Kernel functions [available in PySAL](https://pysal.org/libpysal/generated/libpysal.weights.Kernel.html) are:
- triangular
- uniform
- quadratic ('Epanechnikov')
- quartic
- gaussian

[In PySAL](https://geographicdata.science/book/notebooks/04_spatial_weights.html#kernel-weights):

> The default values for kernels are to use a triangular kernel with a bandwidth distance equal to the maximum knn=2 distance for all observations. The latter implies a so-called fixed bandwidth were all observations use the same distance for the cut-off.

In PySAL we use the [`Kernel` function](https://pysal.org/libpysal/generated/libpysal.weights.Kernel.html) to create spatial weights objects using kernel functions. 

Let's create a spatial weights object using the defaults (triangular kernel with bandwidth specified by *KNN=2*) and we'll specify pump labels for ids: 

In [None]:
pumpsK = weights.distance.Kernel.from_dataframe(pumps, ids=pumps['name'].tolist())

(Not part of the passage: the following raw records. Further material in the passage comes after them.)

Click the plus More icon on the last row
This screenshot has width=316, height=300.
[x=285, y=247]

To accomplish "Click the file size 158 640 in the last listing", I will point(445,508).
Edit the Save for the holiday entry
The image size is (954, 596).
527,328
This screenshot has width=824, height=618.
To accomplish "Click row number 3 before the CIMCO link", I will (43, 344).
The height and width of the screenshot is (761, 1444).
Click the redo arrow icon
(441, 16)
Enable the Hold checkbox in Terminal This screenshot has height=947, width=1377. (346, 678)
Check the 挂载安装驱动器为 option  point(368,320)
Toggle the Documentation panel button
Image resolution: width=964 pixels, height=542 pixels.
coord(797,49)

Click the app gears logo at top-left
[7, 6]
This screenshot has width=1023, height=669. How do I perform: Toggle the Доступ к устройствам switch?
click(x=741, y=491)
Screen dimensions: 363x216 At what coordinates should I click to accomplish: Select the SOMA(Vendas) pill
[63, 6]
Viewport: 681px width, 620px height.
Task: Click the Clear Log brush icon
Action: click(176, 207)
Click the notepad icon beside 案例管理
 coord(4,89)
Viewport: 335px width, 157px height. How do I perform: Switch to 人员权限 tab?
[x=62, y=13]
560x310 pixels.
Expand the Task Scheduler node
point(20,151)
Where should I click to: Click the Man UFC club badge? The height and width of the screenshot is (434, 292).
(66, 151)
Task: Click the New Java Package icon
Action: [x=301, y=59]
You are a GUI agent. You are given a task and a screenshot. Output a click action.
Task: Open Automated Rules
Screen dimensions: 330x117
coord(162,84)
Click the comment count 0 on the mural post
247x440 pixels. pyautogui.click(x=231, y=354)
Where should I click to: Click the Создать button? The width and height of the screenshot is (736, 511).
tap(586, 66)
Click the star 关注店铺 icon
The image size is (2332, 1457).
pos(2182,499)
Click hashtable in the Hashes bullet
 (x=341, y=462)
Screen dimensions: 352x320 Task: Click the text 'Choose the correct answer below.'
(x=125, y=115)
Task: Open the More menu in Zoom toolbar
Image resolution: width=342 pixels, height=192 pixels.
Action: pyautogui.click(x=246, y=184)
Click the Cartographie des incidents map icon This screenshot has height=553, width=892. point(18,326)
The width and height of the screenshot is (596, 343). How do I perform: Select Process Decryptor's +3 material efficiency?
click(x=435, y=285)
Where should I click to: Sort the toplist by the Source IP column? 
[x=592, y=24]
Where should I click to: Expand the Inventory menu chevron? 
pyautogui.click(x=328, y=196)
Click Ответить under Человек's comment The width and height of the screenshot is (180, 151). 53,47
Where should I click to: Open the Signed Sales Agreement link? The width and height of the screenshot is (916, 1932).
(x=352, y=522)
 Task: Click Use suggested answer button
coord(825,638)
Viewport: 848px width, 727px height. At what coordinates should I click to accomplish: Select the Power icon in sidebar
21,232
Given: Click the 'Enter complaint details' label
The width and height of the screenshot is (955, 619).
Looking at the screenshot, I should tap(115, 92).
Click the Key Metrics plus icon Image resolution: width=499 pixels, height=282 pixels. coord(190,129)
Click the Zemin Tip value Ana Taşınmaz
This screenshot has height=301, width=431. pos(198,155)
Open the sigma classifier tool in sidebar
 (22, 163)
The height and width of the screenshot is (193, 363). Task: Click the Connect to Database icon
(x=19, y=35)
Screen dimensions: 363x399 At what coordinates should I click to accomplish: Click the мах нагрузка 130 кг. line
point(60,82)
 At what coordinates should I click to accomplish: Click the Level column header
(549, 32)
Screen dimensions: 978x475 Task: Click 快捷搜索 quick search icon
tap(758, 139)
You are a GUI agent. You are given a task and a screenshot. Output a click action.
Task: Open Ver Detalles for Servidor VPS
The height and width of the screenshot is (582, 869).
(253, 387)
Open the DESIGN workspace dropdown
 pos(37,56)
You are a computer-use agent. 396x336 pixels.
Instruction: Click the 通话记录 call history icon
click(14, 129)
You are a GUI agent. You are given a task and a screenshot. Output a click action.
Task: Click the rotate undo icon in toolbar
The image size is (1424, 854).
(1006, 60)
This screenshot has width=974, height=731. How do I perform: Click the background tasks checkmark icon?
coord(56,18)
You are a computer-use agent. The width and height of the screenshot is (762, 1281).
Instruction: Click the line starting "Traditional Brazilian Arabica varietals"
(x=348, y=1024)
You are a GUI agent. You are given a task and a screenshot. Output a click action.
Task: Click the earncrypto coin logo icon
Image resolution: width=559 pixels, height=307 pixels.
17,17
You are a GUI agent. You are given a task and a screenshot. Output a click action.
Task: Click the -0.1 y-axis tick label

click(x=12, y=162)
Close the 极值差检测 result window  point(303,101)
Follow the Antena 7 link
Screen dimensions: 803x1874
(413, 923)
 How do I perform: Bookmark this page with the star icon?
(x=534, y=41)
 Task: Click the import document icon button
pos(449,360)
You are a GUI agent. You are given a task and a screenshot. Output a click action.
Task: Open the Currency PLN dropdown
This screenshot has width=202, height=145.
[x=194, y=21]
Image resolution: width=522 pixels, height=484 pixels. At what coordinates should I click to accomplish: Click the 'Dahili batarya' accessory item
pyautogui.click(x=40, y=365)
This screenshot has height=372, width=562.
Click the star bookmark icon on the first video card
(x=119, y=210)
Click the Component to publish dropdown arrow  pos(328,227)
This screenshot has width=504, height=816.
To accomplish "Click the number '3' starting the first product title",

We can check the kernel function used, from the `function` attribute:

In [None]:
pumpsK.function

Let's look at the spatial weights matrix produced:

In [None]:
pumpsKmat = round(pd.DataFrame(*pumpsK.full()),3)   #note, not focing to int!
pumpsKmat.columns = list(pumpsKmat.index)
pumpsKmat

Note how, different from contiguity and KNN weights, **the spatial weights are continous**. Kernel weights are _not_ binary, rather they take a continuous value based on distance and dependent on the kernel function being used. With this approach we specify not only which Borough are neighbours but also which are more related to one another (by distance) than others.  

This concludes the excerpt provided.